Tutto ha inizio in uno splendido agosto sul mare, con una forte scottatura al naso – non può sfuggire il rimando a Il naso di Gogol – che non scompare, bensì diventa una rosacea di cui lei si vergogna, che la isola sempre di più dagli amici, dai suoi alunni, dal mondo. E chiede tutto l’amore, la comprensione di lui, ai cui occhi lei è sempre bella, non ha importanza il rossore sul naso. Eppure in casa scende il silenzio: “Ai pasti, se siamo soli, / non parliamo quasi mai /- tu sempre pronta a scartare sul naso – / poche frasi spente / cosa ho fatto io cosa tu oggi / “Sono un clown, con questo naso, /quando entro in classe /vedo i sorrisini degli allievi”.
Di cemento è la diga sui cui bordi lei cammina, e lì soffia sempre il vento.
Le depressioni forti, malattie che necessitano di cure e talora di ospedalizzazione, distruggono il malato, cancellano il valore della vita, ma logorano anche i familiari, perché c’è bisogno di pazienza e di una attenzione particolare alle parole, ai gesti, a tutto, davanti alla estrema fragilità e alla perdita di desiderio di vita: “ti lasci convincere / per qualche giorno /qualche ora / parole come un filo sbagliato / troppo fragile / per ricucire il mondo / brandelli che si riallacciano per poco / prima che lo strappo nuovamente li laceri”. Nonostante l’attenzione e la cura, può sopraggiungere un momento di stanchezza estrema in cui non vengono in mente altre parole se non “Vai dove cazzo ti pare!”
Lei è uscita in macchina verso la diga di cemento e non è tornata più. Dopo le promesse, i tentativi di cura, le illusorie riprese: “Riprendi i farmaci smetti / stai meglio stai peggio /continui a dire che non hai niente / è solo il naso / se guarisce torno come prima / a me alla psichiatra / a te?”, quella mattina lei è uscita per comprare le sigarette e non è tornata, e il suo telefono è spento, e poi la chiamata alla polizia e la scoperta della verità: “la targa il colore della Micra / blu elettrico che le telecamere non hanno ripreso”.
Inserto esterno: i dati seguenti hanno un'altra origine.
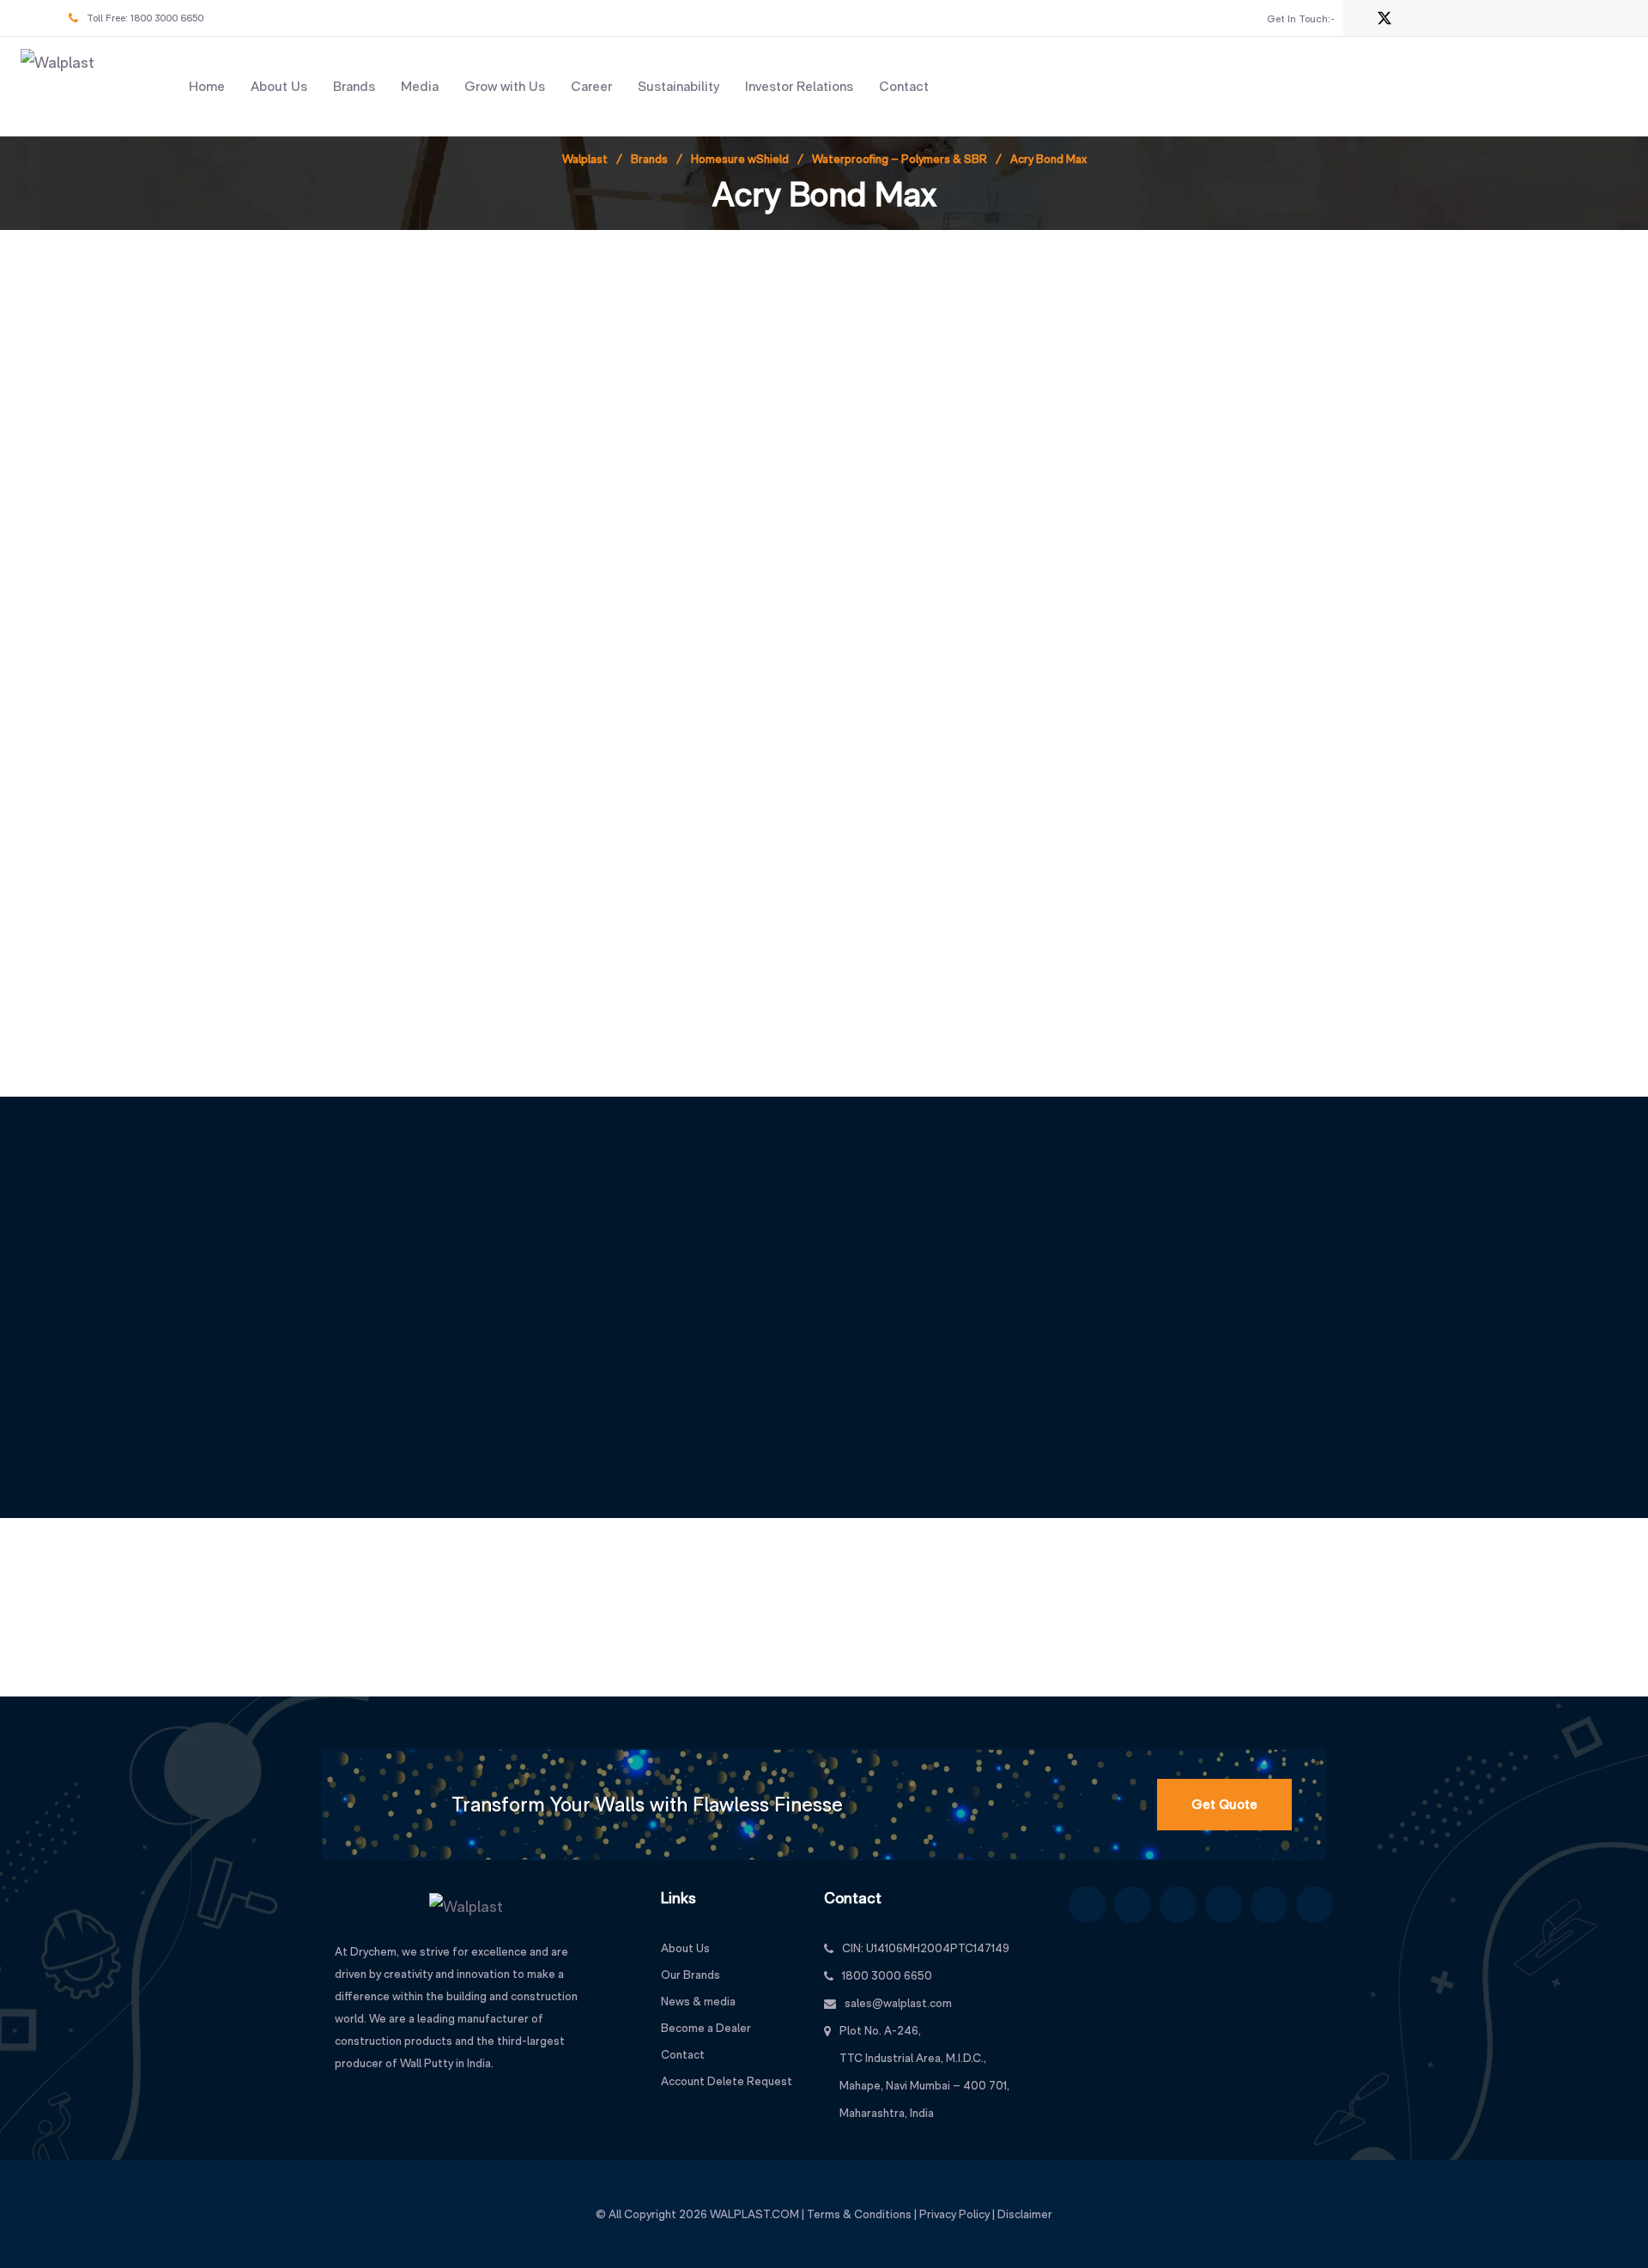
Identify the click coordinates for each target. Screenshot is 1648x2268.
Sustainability (678, 86)
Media (420, 86)
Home (207, 86)
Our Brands (690, 1974)
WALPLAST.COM (754, 2214)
Arriva la solitudine nella casa vuota di lei, le immagini di momenti di bellezza vissuti, l’analisi delle responsabilità, i sensi di colpa, i mesi delle “emozioni ossimoriche”, dei se ripetuti: se avessi fatto, se avessi detto… Questo narrano i versi di Albergati, che fa toccare il dolore, senza retorica, al di fuori di luoghi comuni, e si apre alla riflessione sul senso della vita, sulla responsabilità di ognuno verso gli altri e verso noi stessi, sull’obbligo morale di non sprecarla, la vita che ci è rimasta. Ma torna una domanda tormentosa: “è meglio ora? – per me – non è meglio?”
E se lui riparte cercando di acchiappare un poco di nuova felicità, è sempre presente l’immagine di lei, delle sue sofferenze: “Mi trovo spesso a pensare / nella mia felicità / che non mi manca niente /e poi mi spaventa / il vento di quella voragine di quell’assenza / enorme”. Diviso tra la paura e il bisogno di dimenticare, tornerà insidiosa la domanda. “perché non è bastato l’amore / la cura / le attenzioni / a frenare il volo?”